Avant que le policier de la Sûreté du Québec prenne la barre, les avocats de la défense ont contesté la manière dont est présentée l'imposante dénonciation déposée par la poursuite. Faute de convaincre le juge Serge Boisvert, ils en ont profité pour réitérer que leurs clients sont toujours présumés innocents, et surtout qu'ils ne sont accusés d'aucun des 22 meurtres que l'on reproche aux 111 membres des Hells Angels apparaissant à l'acte d'accusation.

Responsable de la collection des informations soutenant les diverses enquêtes menées par les sept unités de lutte contre les motards partout au Québec, le policier Simon Godbout - qui a aussi rédigé la déclaration de 1500 pages appuyant les requêtes judiciaires de la police - a passé la journée d'hier à expliquer comment s'est articulée l'opération SharQc, mise en branle il y a deux ans.

À l'aide d'organigrammes, de documents saisis, de vidéos et de confidences de délateurs, le policier a décrit la structure d'organisation et le fonctionnement des Hells Angels depuis les 20 dernières années, c'est-à-dire «avant, pendant et après» la guerre contre les Rock Machine et leurs associés, qui a fait plus de 160 victimes, entre 1994 et 2002.

En gros, même si on ne peut en dévoiler les détails en raison d'une ordonnance de non-publication demandée par la défense, le policier a rapporté sensiblement ce qui s'est dit lors des quatre grands procès des Hells Angels qui se sont tenus à la suite de l'opération Printemps 2001. Sa déposition était bien sûr enrichie d'éléments contemporains reliés à l'opération SharQc.

Des 13 accusés qui aimeraient reprendre leur liberté, on trouve l'ancien chef des Rock Machine Salvatore Cazzetta, 53 ans, passé «officiellement» chez les Hells Angels après sa sortie de prison en 2004, ainsi que Mélanie Gauthier, 32 ans, amie de coeur d'un motard du Saguenay.
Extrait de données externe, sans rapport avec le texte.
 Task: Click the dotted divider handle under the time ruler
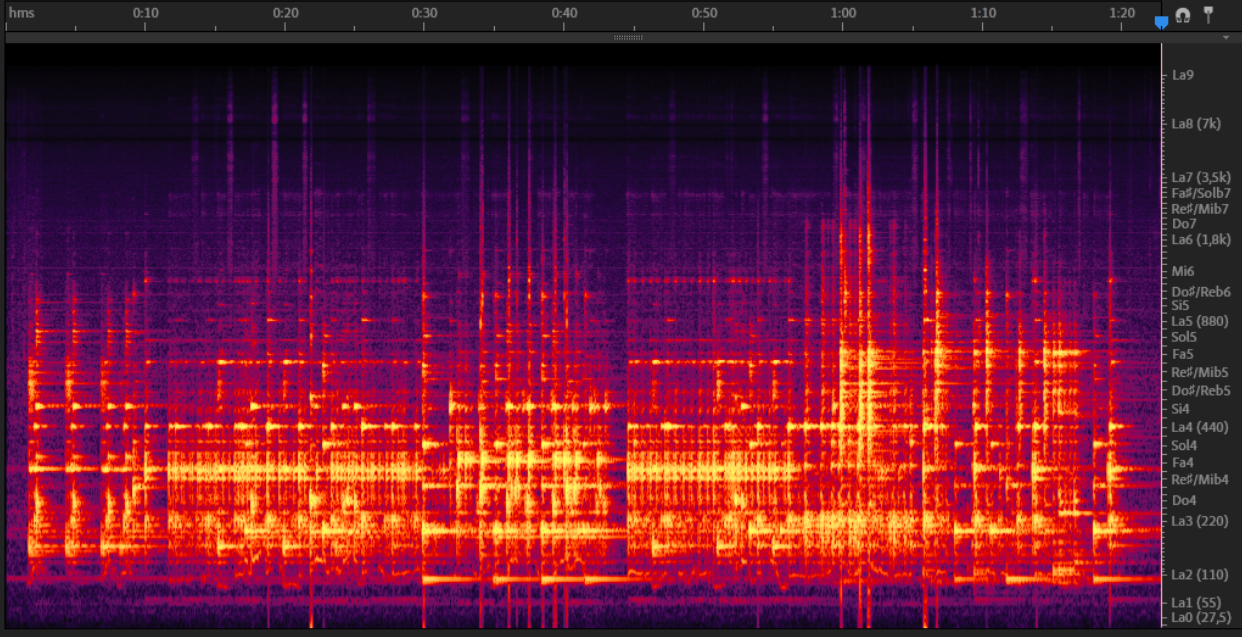[x=627, y=38]
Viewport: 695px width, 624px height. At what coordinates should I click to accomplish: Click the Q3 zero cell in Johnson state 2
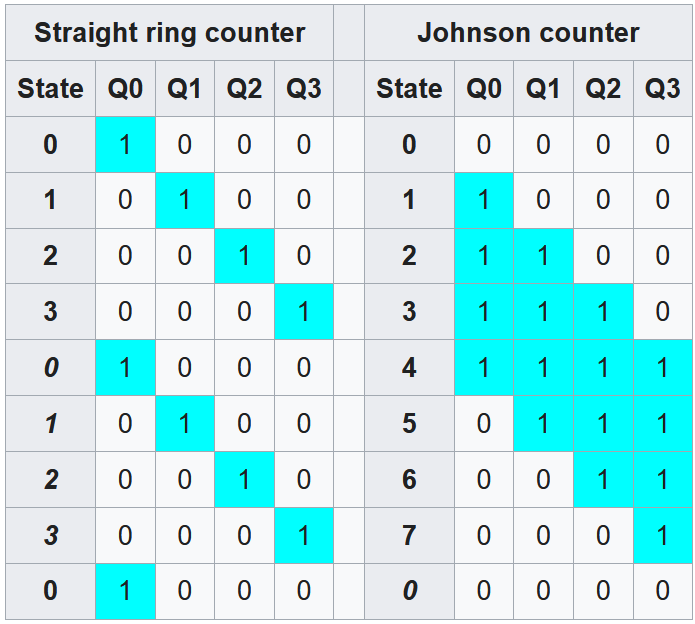(662, 256)
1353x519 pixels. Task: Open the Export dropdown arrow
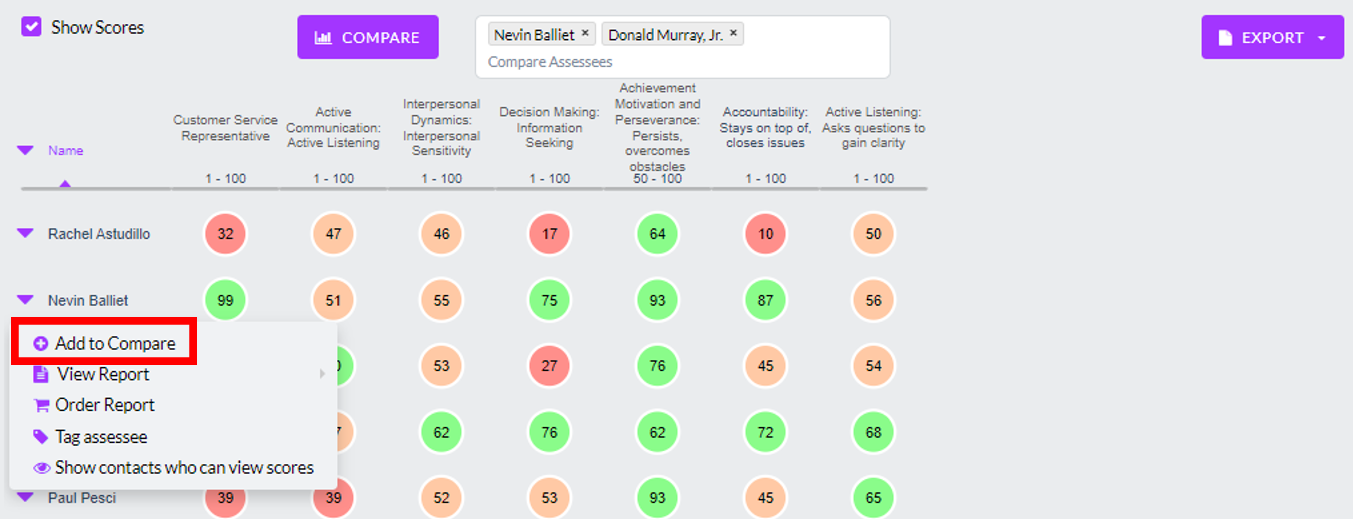1322,38
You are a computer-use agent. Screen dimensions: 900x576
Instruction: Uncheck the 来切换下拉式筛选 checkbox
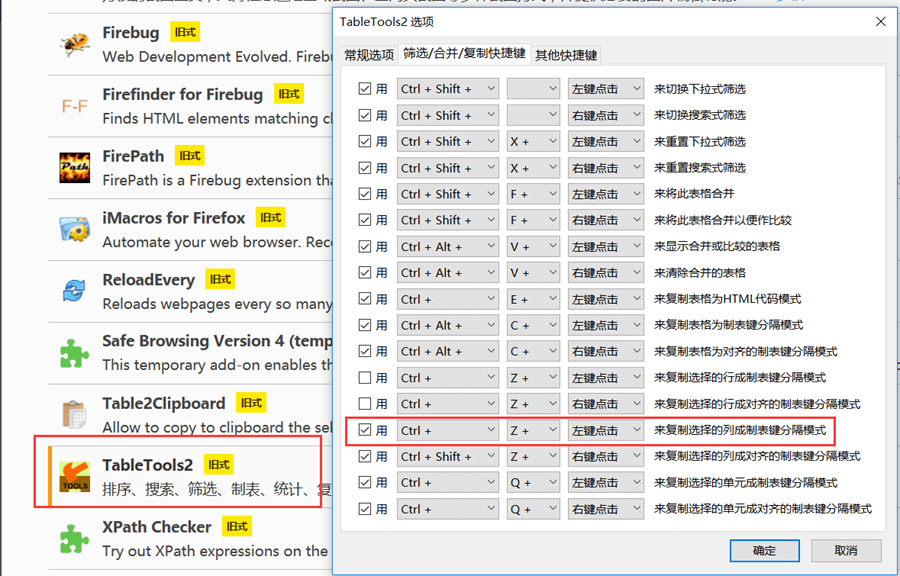point(365,89)
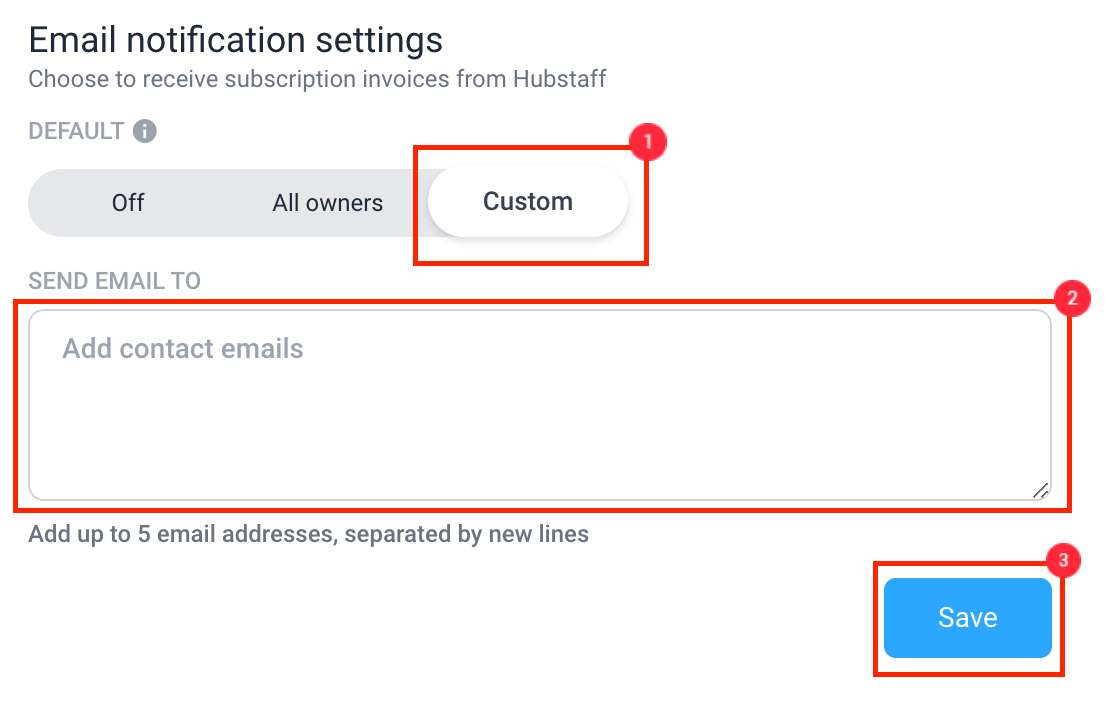This screenshot has height=710, width=1120.
Task: Choose the Custom notification option
Action: pos(528,201)
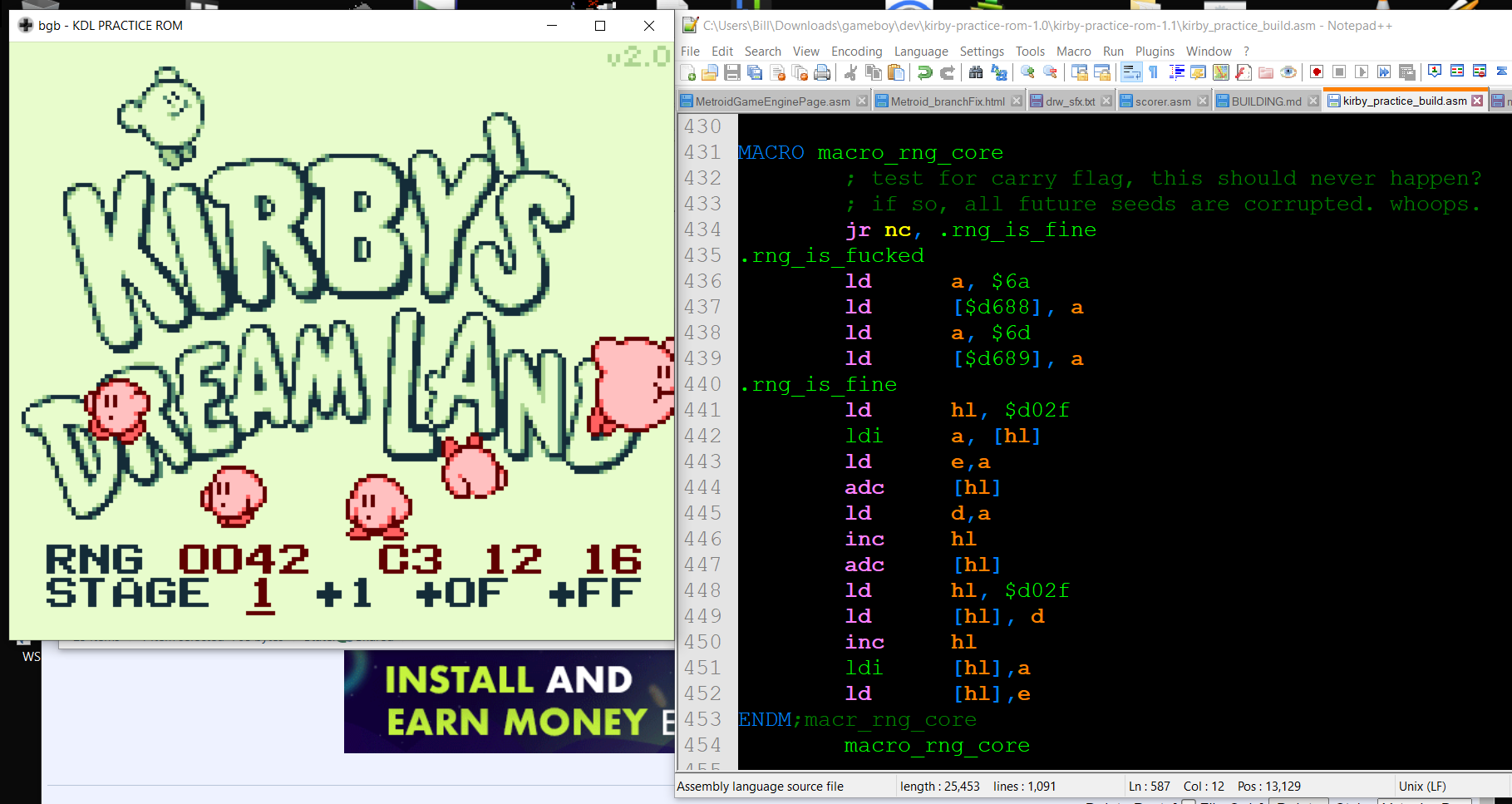Toggle Word wrap in the toolbar
This screenshot has height=804, width=1512.
pyautogui.click(x=1131, y=73)
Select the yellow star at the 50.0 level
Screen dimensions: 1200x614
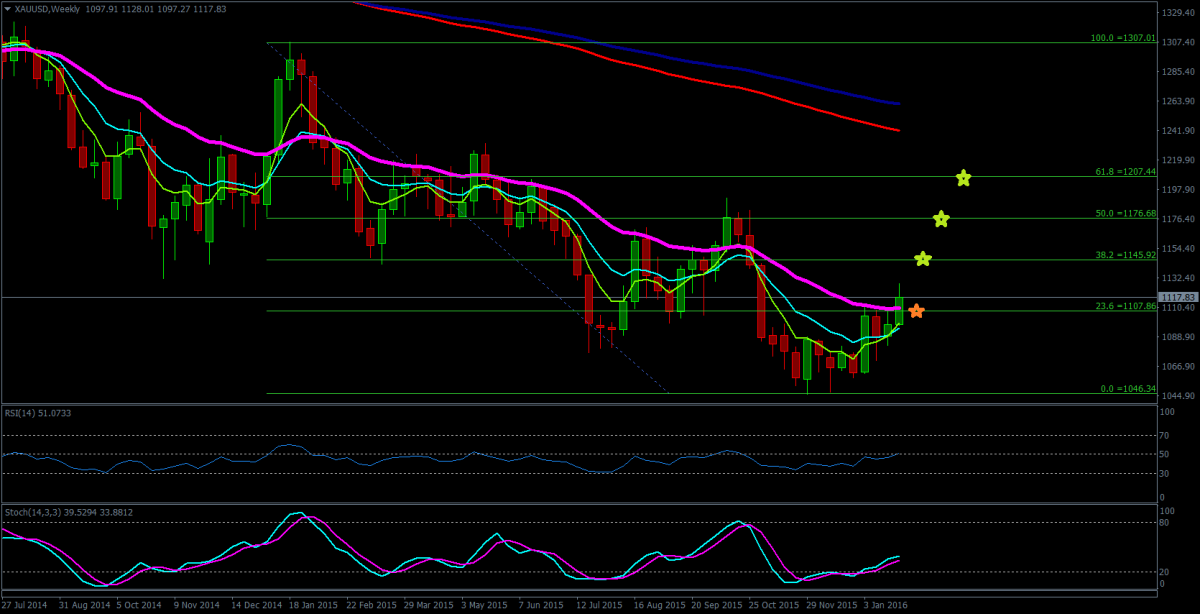click(x=941, y=219)
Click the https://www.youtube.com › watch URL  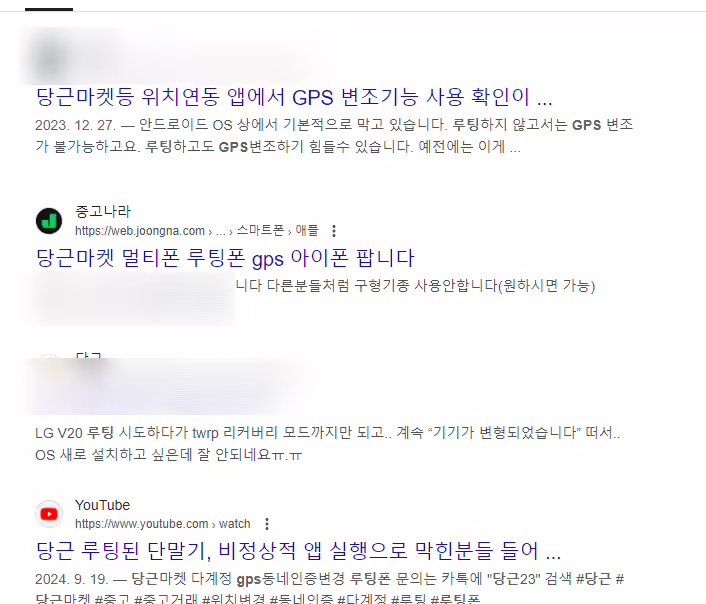tap(163, 524)
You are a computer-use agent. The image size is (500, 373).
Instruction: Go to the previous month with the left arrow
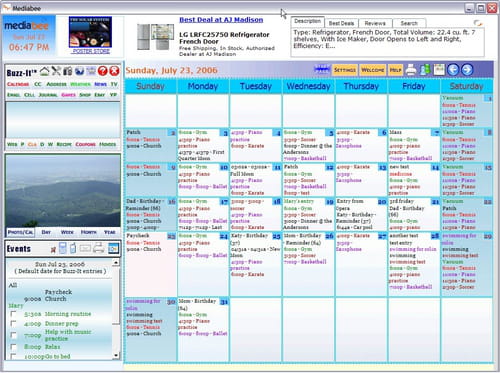pos(453,70)
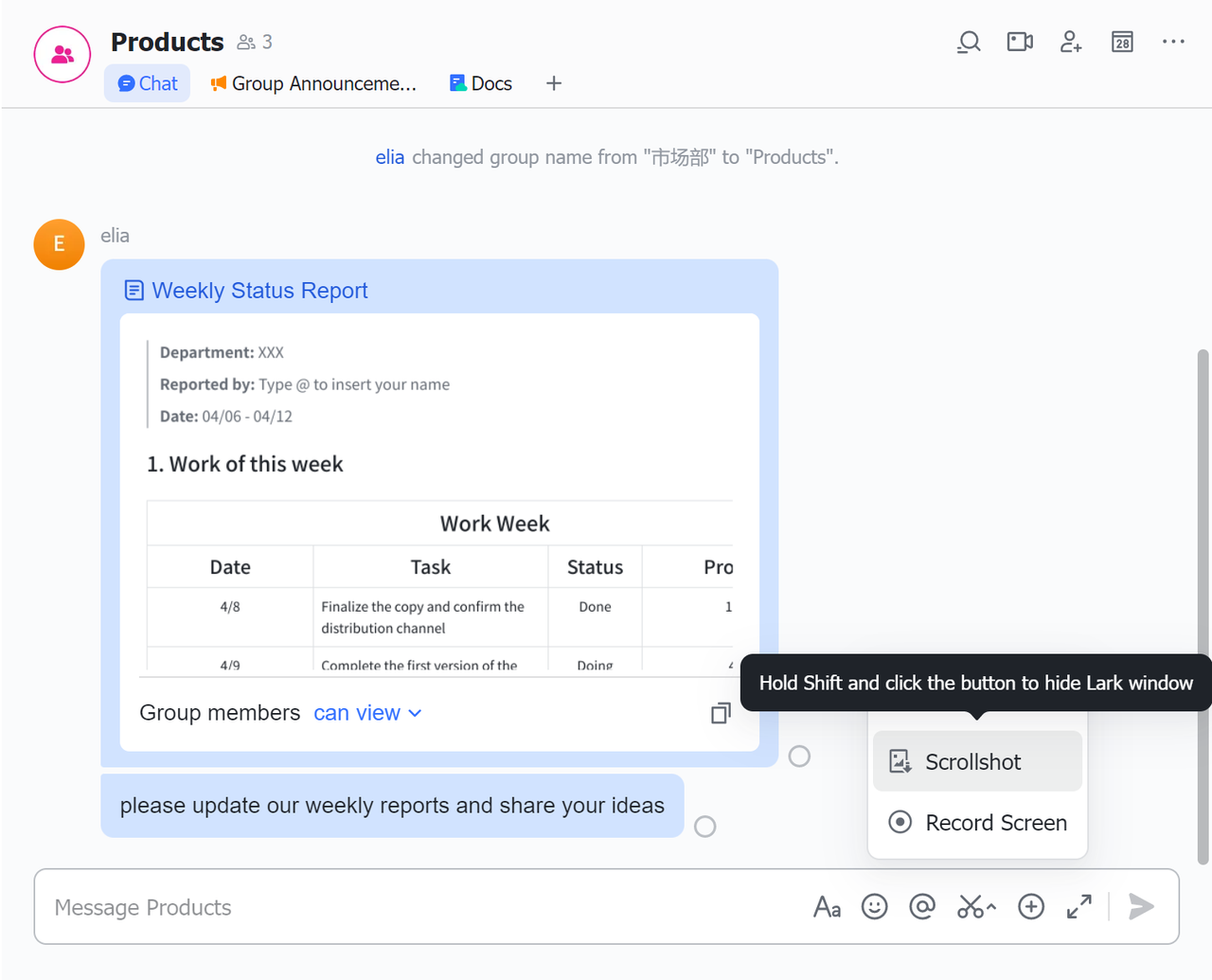Add a member to the group
This screenshot has width=1212, height=980.
click(1070, 42)
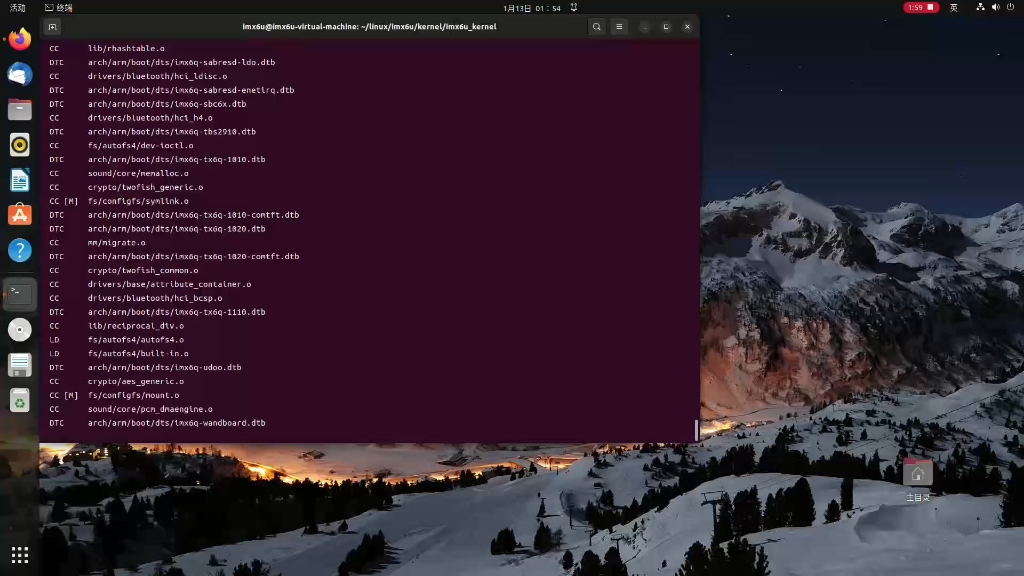Open the 英 input language menu
The height and width of the screenshot is (576, 1024).
(x=953, y=7)
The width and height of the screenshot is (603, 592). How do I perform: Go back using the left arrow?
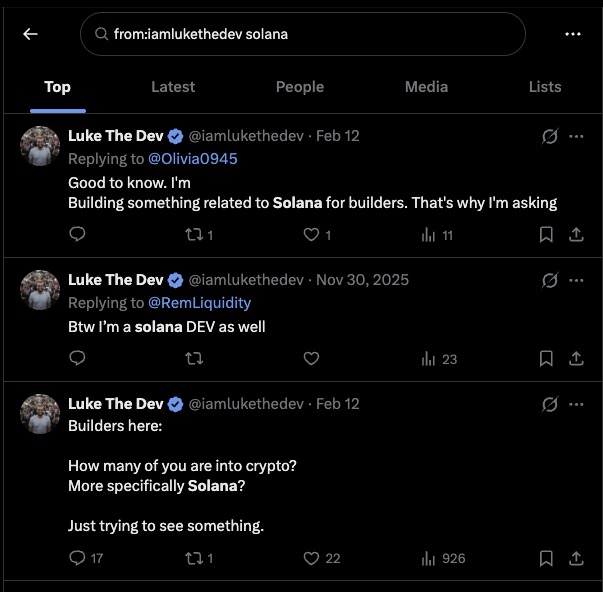click(30, 34)
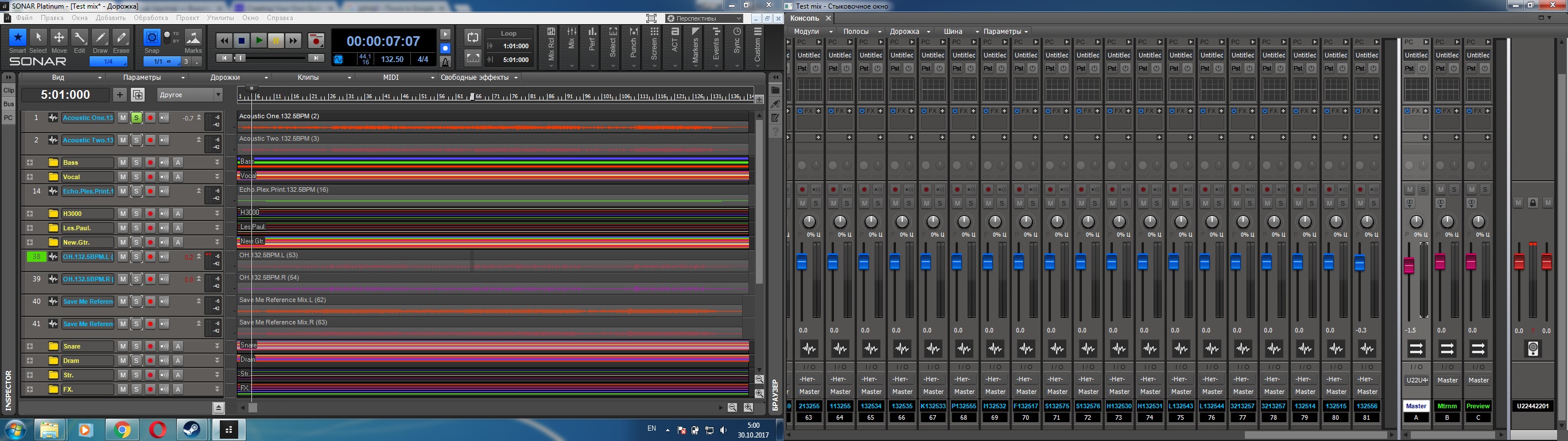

Elle est la seule femme mise en accusation aux côtés des 156 membres de la puissante bande de motards et de leurs associés arrêtés lors de la rafle panquébécoise du 15 avril dernier.

Au moment où l'enquête sur la mise en liberté allait commencer, Bruno Belzile, 33 ans, de l'Ange-Gardien, a annoncé qu'il se désistait de sa requête jusqu'à nouvel ordre. En accord avec la poursuite, le juge Boisvert a permis au Hells Angels Richard Hudon, 48 ans, un des fondateurs du chapitre de Québec, de se joindre aux 12 autres requérants. L'audience se poursuit aujourd'hui avec le contre-interrogatoire du policier Simon Godbout. Huit autres enquêteurs devraient être entendus au cours des deux prochaines semaines.

Des 156 personnes mentionnées dans l'acte d'accusation, 131 demeurent sous contrôle judiciaire, 25 sont toujours recherchées, dont Normand Marvin «Casper» Ouimet, du chapitre de Trois-Rivières, alors que cinq autres ont déjà obtenu une libération provisoire en attendant leur procès.